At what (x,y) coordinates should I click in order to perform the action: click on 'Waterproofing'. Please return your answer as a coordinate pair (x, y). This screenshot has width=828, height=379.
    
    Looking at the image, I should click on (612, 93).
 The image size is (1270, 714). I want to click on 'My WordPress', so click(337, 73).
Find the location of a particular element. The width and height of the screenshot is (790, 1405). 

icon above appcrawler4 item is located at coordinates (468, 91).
***
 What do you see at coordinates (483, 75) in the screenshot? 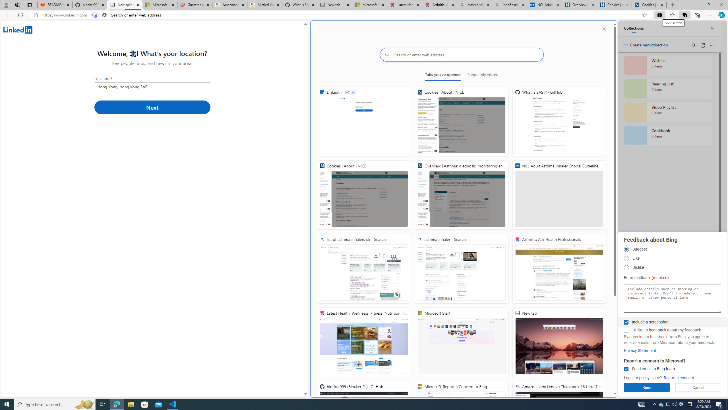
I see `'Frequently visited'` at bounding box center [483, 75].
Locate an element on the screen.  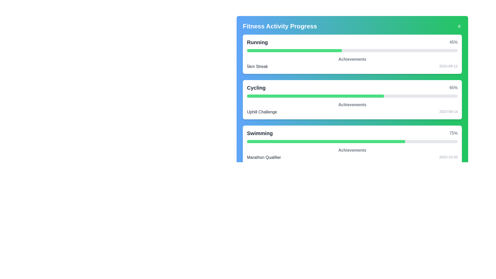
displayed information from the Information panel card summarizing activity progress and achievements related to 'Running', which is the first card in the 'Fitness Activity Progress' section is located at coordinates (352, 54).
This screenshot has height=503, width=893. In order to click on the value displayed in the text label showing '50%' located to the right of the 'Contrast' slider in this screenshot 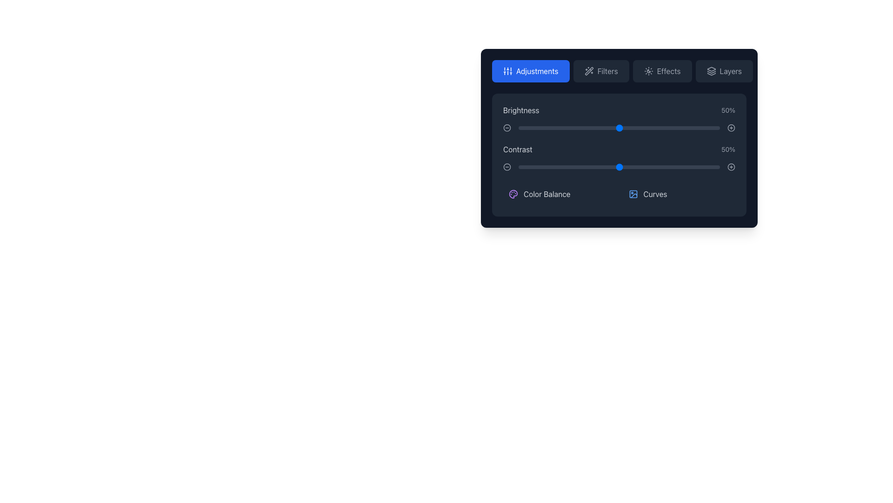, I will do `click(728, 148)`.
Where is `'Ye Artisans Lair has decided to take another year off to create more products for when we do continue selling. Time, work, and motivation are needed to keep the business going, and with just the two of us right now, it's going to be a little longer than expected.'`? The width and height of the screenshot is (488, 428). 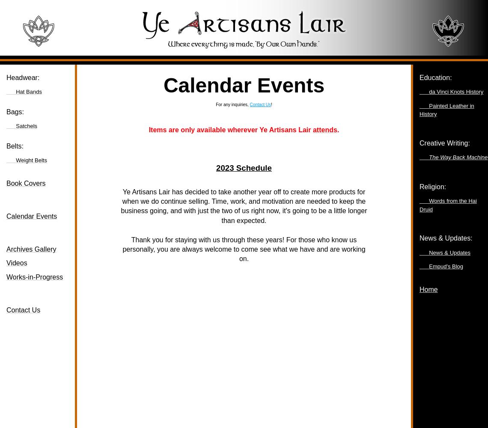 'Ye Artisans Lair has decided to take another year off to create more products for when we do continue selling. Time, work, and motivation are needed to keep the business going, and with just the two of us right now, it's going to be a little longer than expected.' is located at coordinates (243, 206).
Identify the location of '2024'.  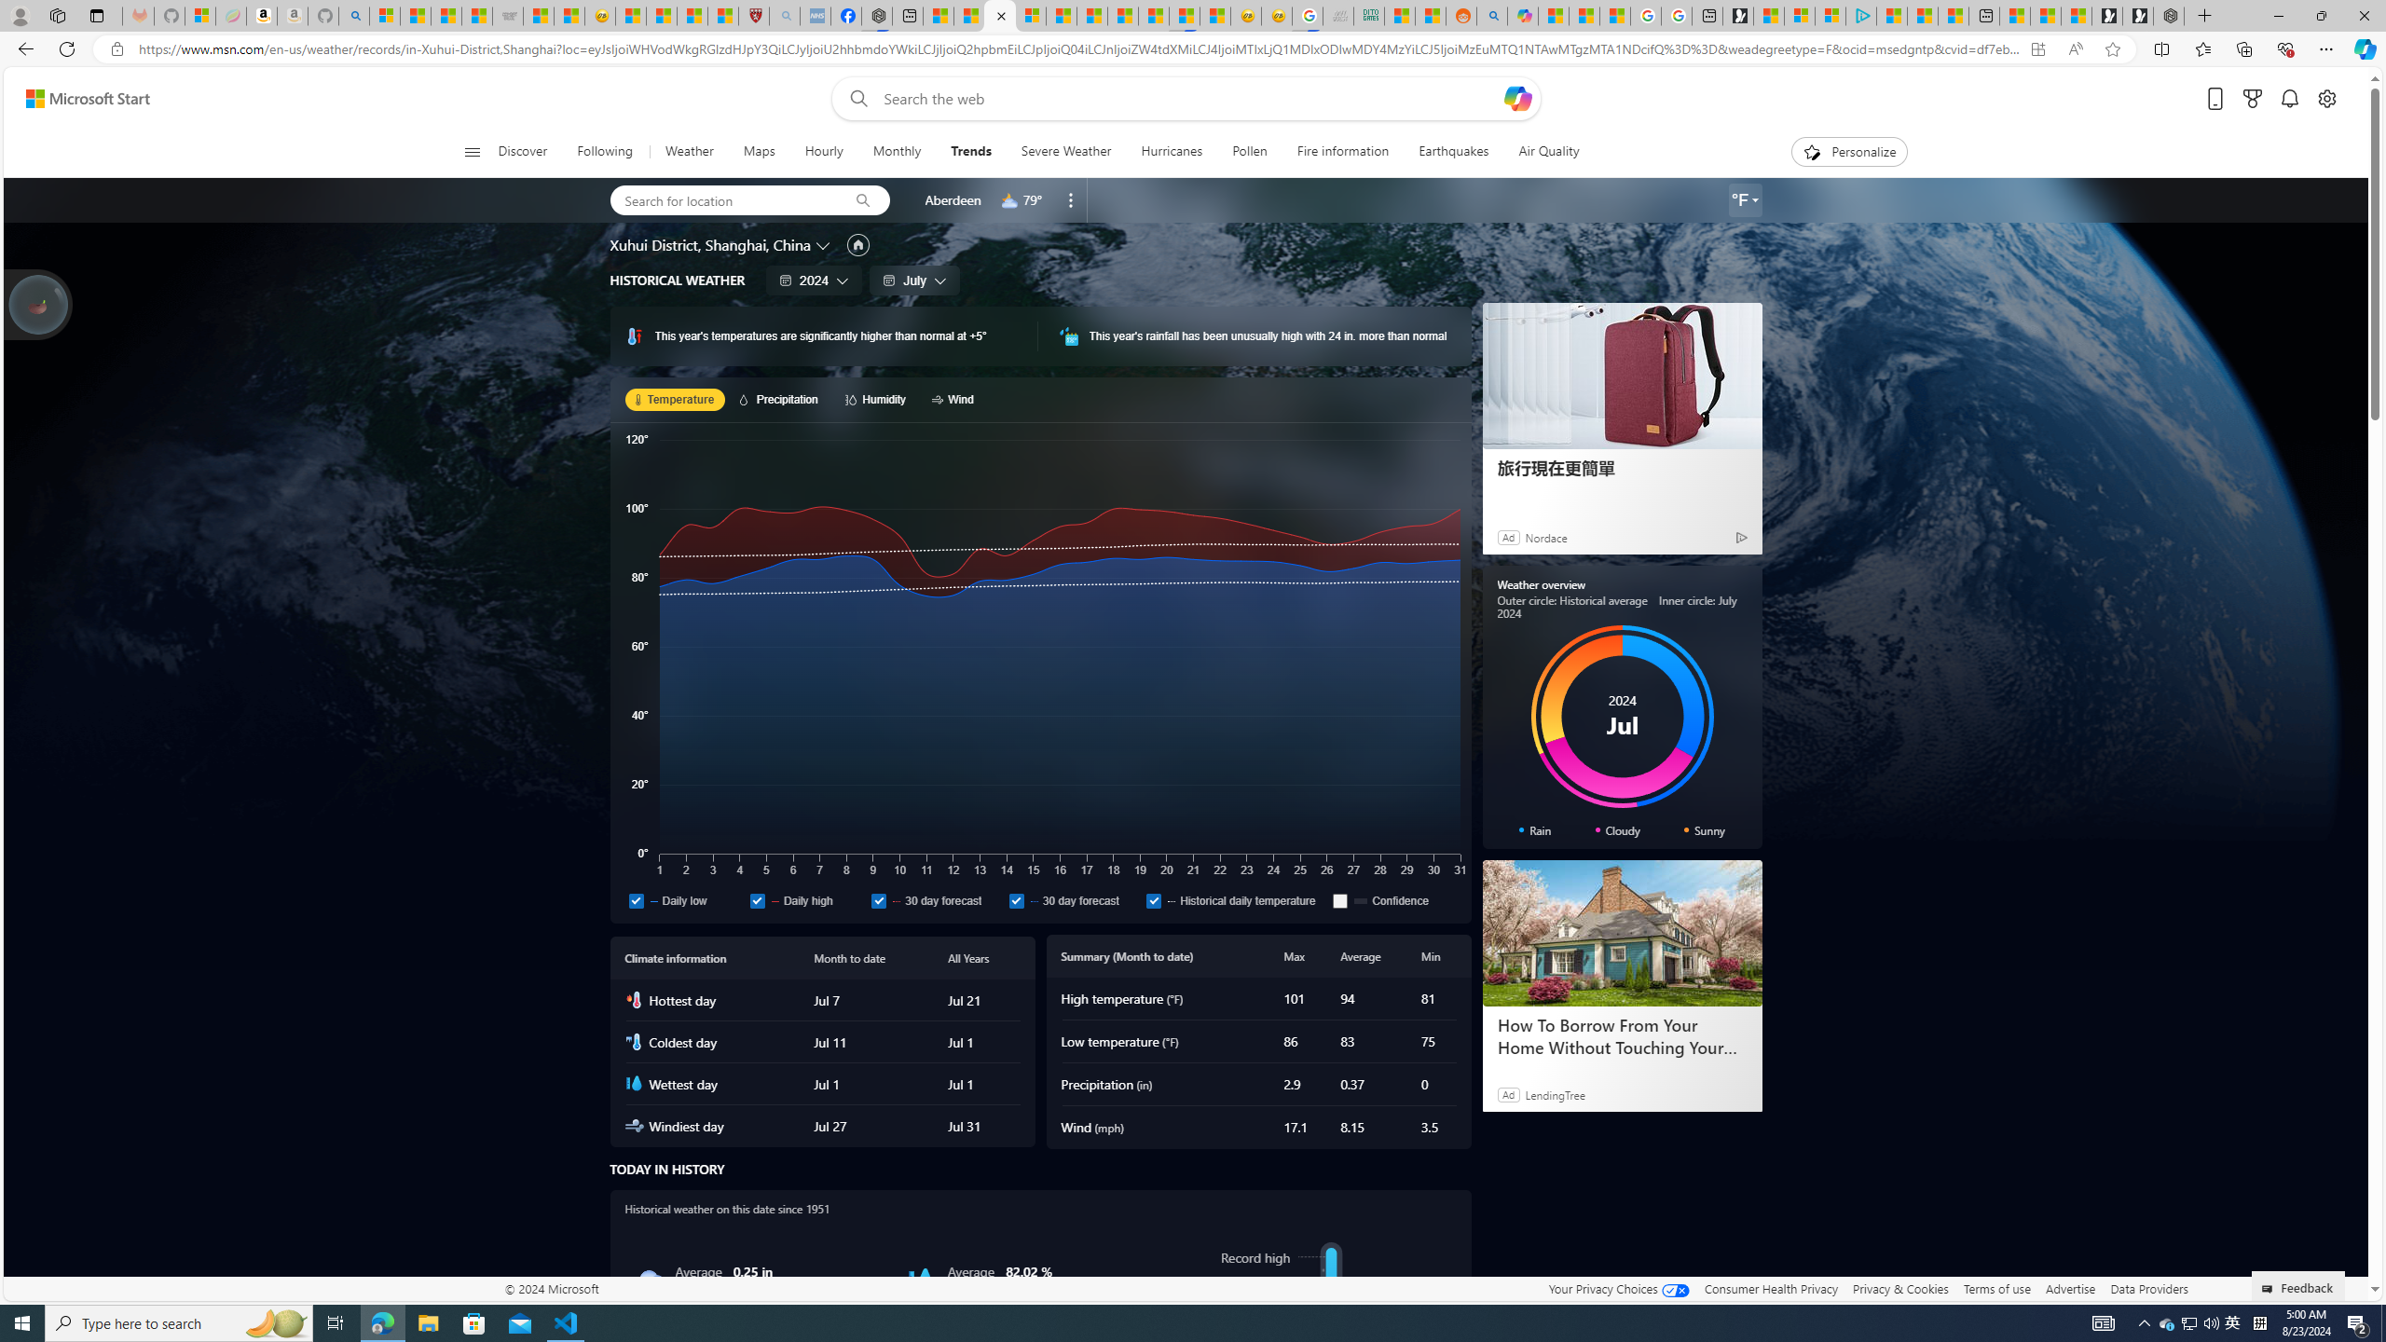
***
### DIRECTIVE
Output the data from the line containing "Find the location" up to and including the line containing "icon above appcrawler4", reproducing these lines exactly and including nothing else.

### SOLUTION TO THE EXERCISE
Find the location of a particular element. The width and height of the screenshot is (790, 1405). 

icon above appcrawler4 item is located at coordinates (468, 91).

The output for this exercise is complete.